▶ **Work item**:
Within the material that follows, how many lines include the string "Given"? Answer with the number and nothing more.

+ + + + + + +

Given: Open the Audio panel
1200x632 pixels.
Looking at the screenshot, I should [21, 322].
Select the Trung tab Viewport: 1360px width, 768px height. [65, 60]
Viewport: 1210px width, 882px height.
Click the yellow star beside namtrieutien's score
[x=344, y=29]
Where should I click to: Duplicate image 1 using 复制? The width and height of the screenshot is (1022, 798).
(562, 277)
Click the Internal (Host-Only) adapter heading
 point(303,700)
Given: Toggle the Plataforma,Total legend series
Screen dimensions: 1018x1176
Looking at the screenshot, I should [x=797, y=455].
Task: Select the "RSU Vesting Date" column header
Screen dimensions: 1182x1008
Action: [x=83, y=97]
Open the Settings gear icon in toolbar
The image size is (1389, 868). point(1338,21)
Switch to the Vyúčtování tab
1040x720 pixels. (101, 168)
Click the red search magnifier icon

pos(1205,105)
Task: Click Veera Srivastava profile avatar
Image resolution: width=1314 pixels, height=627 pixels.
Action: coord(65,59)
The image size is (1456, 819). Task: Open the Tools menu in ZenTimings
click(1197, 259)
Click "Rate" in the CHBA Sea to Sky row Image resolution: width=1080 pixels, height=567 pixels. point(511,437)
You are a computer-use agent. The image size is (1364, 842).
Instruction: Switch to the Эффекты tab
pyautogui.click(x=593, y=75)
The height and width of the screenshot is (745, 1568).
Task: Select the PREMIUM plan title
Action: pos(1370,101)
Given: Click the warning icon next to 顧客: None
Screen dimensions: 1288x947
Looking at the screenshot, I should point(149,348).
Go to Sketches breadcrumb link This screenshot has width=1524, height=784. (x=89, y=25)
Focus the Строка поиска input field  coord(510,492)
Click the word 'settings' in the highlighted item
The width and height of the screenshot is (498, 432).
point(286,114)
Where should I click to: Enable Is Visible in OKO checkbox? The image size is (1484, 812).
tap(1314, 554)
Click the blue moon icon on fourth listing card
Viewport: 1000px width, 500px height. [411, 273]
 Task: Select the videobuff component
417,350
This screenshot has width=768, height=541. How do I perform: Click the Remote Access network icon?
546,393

+ + + + + + +

▶ **Your response**:
3